Specialized storage strategies for append-heavy, time-stamped data like metrics, logs, and IoT sensor readings that require efficient time-range queries and data retention policies.

Also known as: time-series database, TimescaleDB, TSDB, temporal data

Description

Time-series data is characterized by a timestamp on every record, an append-mostly write pattern (data is rarely updated or deleted), and queries that primarily filter and aggregate by time ranges. Examples include application metrics, server logs, financial tick data, IoT sensor readings, and user analytics events.
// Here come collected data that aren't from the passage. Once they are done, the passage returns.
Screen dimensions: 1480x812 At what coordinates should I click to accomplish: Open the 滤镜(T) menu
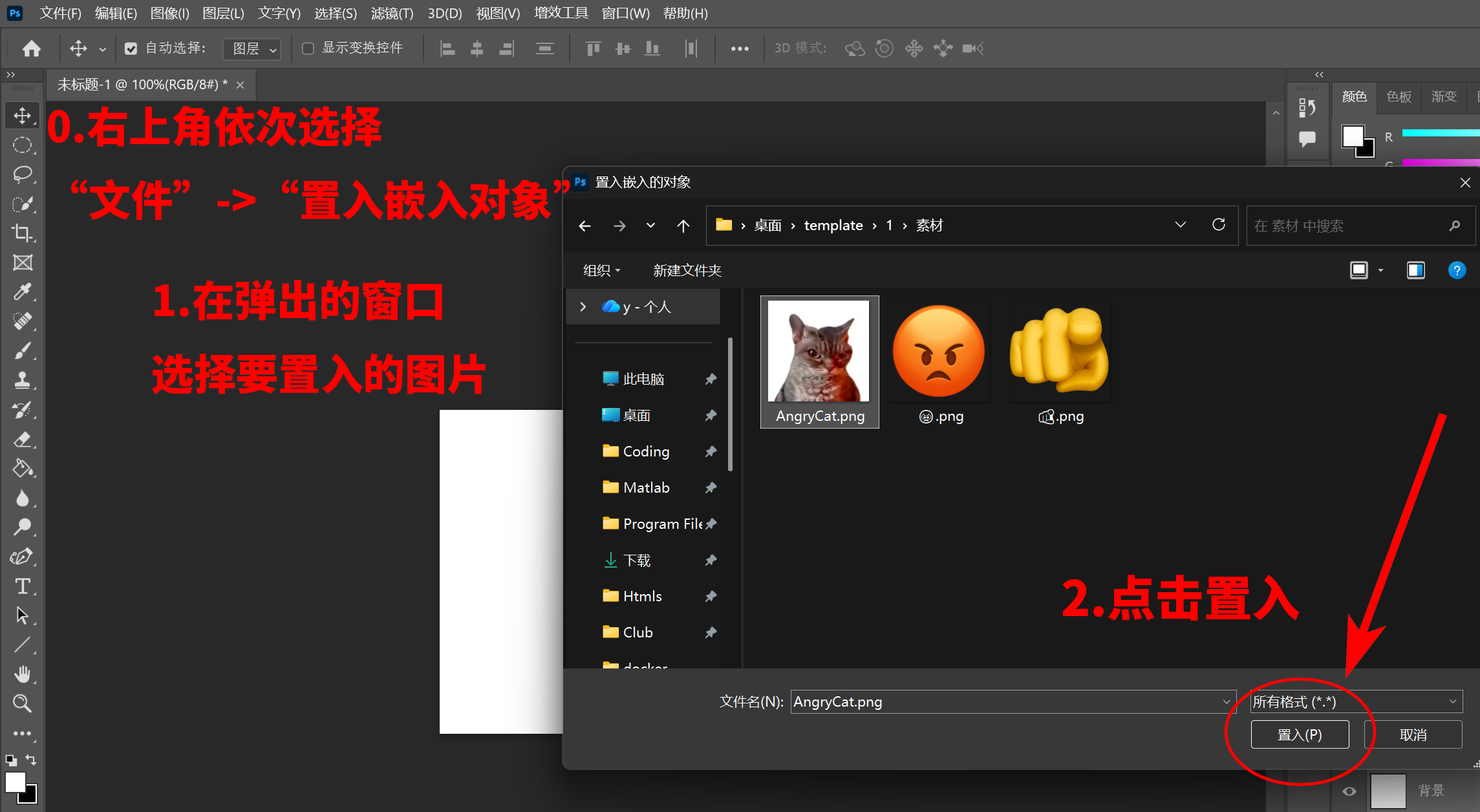coord(392,13)
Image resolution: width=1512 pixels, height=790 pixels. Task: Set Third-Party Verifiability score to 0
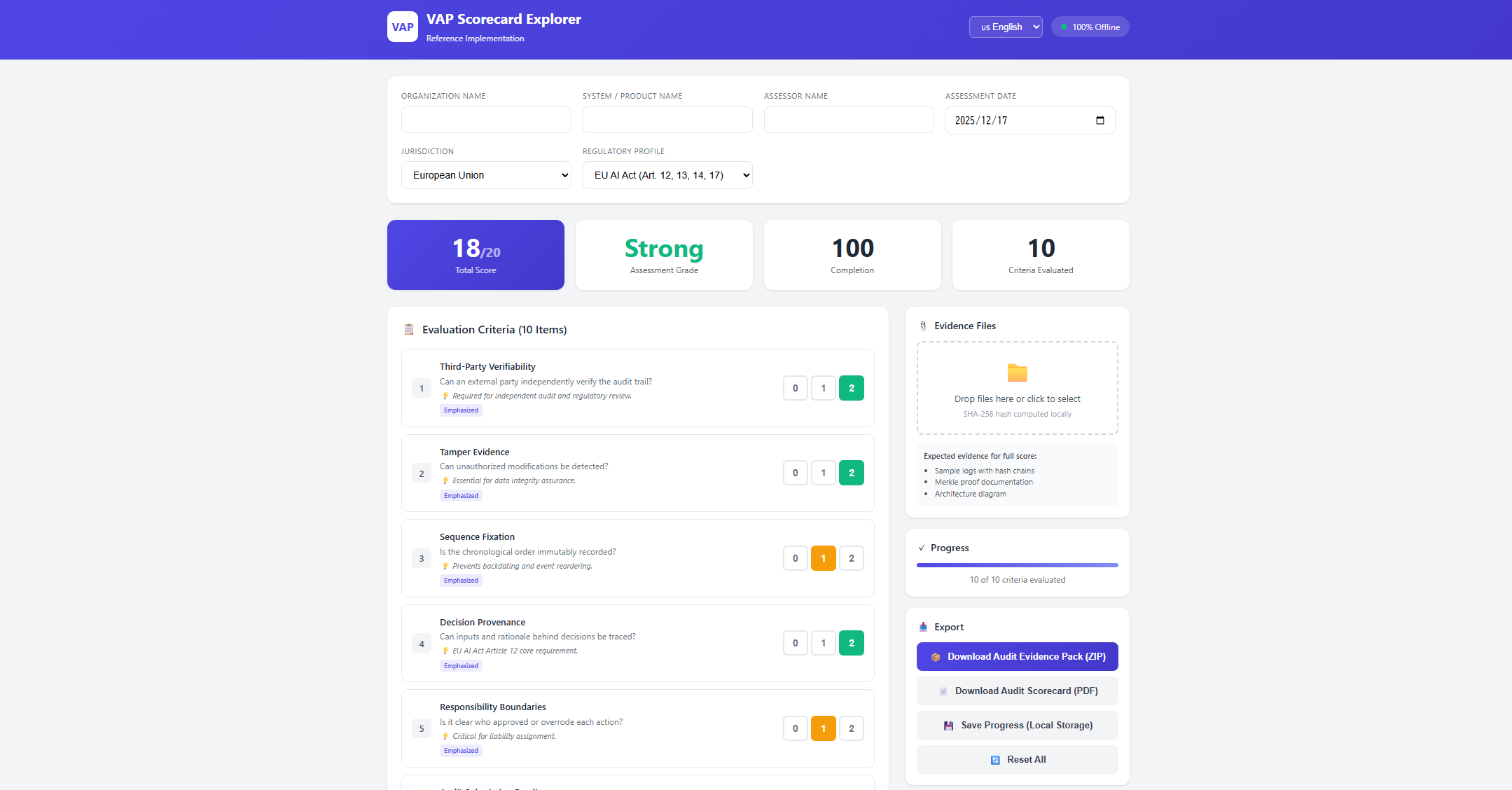click(795, 388)

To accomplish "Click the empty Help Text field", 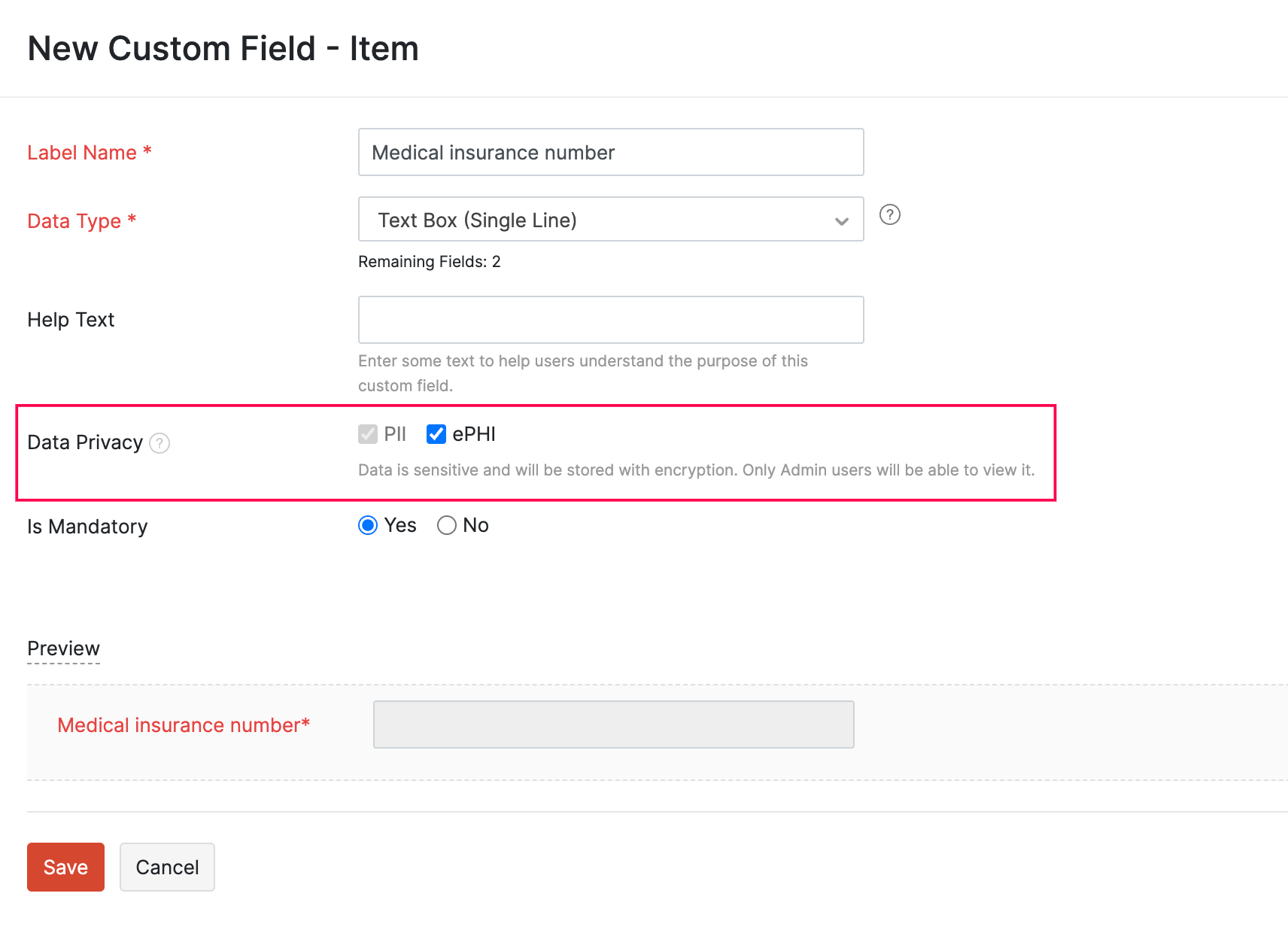I will (611, 320).
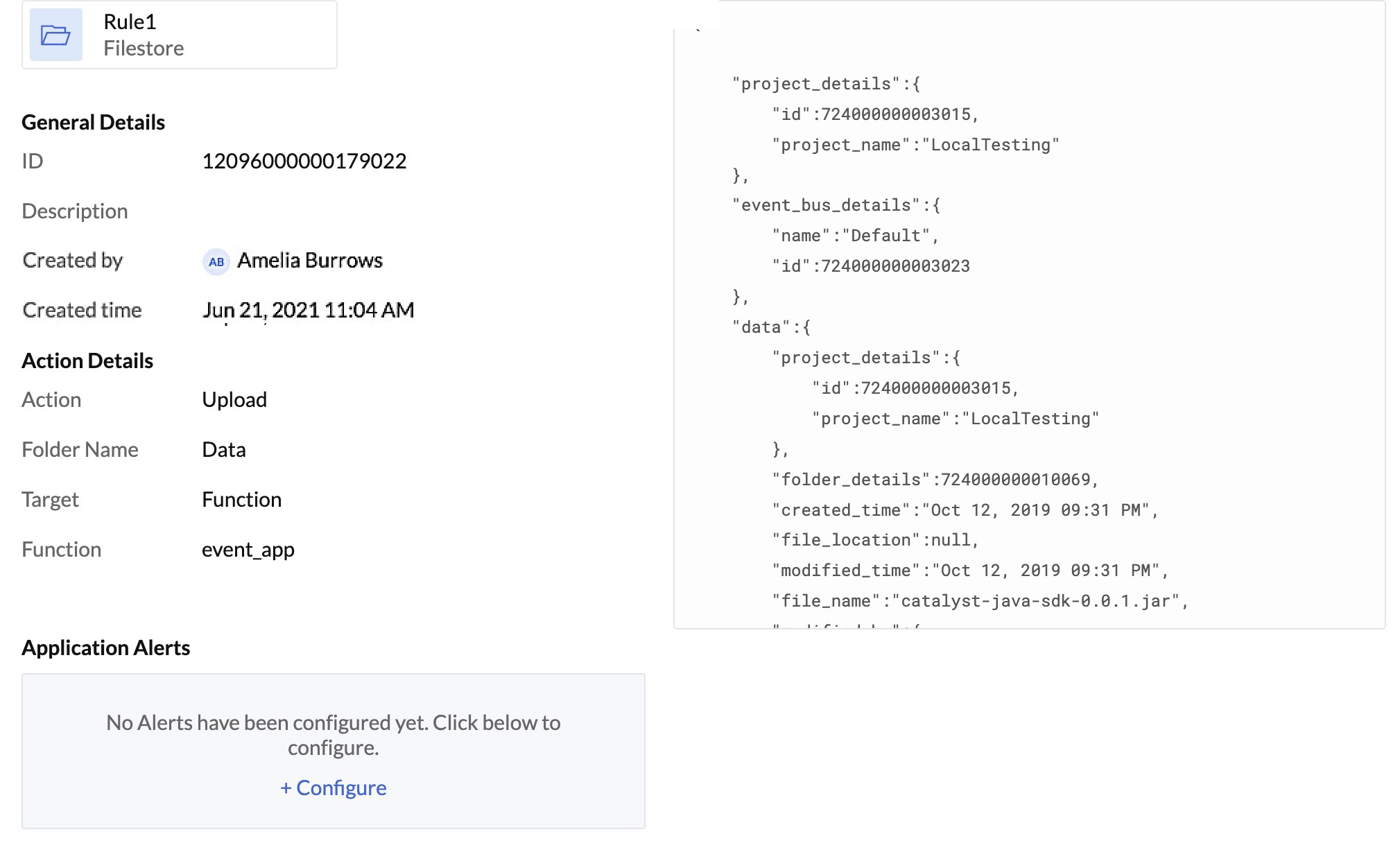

Standard relational tables handle time-series data poorly at scale because B-tree indexes on timestamp columns degrade as the table grows, and vacuuming billions of rows is expensive.

PostgreSQL's native table partitioning (PARTITION BY RANGE on a timestamp column) is the first optimization: it allows the query planner to skip entire partitions outside the query's time range (partition pruning) and enables efficient data expiration by dropping old partitions rather than deleting rows. TimescaleDB, a PostgreSQL extension, automates this with hypertables that transparently partition data into time-based chunks, provide time-aware query optimizations, and support continuous aggregates for real-time materialized views.

For high-volume time-series workloads (millions of data points per second), dedicated time-series databases like InfluxDB, QuestDB, or ClickHouse provide columnar storage, specialized compression (delta encoding, gorilla compression), and purpose-built query languages. The decision between PostgreSQL+TimescaleDB and a dedicated TSDB depends on your write volume, query complexity (do you need JOINs with relational data?), and operational preference (one database vs. two). TimescaleDB is ideal when you want time-series capabilities without leaving the PostgreSQL ecosystem.

Prompt Snippet

For time-series data under 100M rows, use PostgreSQL declarative partitioning (PARTITION BY RANGE on created_at) with monthly partitions and a pg_cron job to create future partitions and drop partitions older than the retention period. For higher volumes, deploy TimescaleDB and convert the table to a hypertable with SELECT create_hypertable('metrics', 'time', chunk_time_interval => INTERVAL '1 day'). Configure compression with ALTER TABLE metrics SET (timescaledb.compress) and a compression policy after 7 days. Create continuous aggregates for dashboard queries: CREATE MATERIALIZED VIEW metrics_hourly WITH (timescaledb.continuous) AS SELECT time_bucket('1 hour', time) AS bucket, avg(value) FROM metrics GROUP BY bucket.